PROBLEM DETAILS:
Output all of the records exactly, word for word.

START DATA LISTING

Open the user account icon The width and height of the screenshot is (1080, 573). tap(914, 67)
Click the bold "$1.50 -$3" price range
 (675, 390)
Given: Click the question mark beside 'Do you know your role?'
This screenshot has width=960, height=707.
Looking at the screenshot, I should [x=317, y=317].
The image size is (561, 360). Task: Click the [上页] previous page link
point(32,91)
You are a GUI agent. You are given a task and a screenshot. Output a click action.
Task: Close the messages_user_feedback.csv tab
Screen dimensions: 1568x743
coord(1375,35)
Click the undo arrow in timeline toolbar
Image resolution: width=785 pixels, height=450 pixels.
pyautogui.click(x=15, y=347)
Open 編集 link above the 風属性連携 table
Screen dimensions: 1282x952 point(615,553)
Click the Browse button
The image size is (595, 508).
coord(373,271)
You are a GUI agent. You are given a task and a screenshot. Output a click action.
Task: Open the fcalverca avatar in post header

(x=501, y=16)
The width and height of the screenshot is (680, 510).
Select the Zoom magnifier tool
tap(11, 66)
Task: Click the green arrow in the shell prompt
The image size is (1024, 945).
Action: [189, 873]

END DATA LISTING

RESULT OF THE TASK:
Open the user account icon The width and height of the screenshot is (1080, 573). tap(914, 67)
Click the bold "$1.50 -$3" price range
 (675, 390)
Given: Click the question mark beside 'Do you know your role?'
This screenshot has width=960, height=707.
Looking at the screenshot, I should [x=317, y=317].
The image size is (561, 360). Task: Click the [上页] previous page link
point(32,91)
You are a GUI agent. You are given a task and a screenshot. Output a click action.
Task: Close the messages_user_feedback.csv tab
Screen dimensions: 1568x743
coord(1375,35)
Click the undo arrow in timeline toolbar
Image resolution: width=785 pixels, height=450 pixels.
pyautogui.click(x=15, y=347)
Open 編集 link above the 風属性連携 table
Screen dimensions: 1282x952 point(615,553)
Click the Browse button
The image size is (595, 508).
coord(373,271)
You are a GUI agent. You are given a task and a screenshot. Output a click action.
Task: Open the fcalverca avatar in post header

(x=501, y=16)
The width and height of the screenshot is (680, 510).
Select the Zoom magnifier tool
tap(11, 66)
Task: Click the green arrow in the shell prompt
The image size is (1024, 945).
Action: [189, 873]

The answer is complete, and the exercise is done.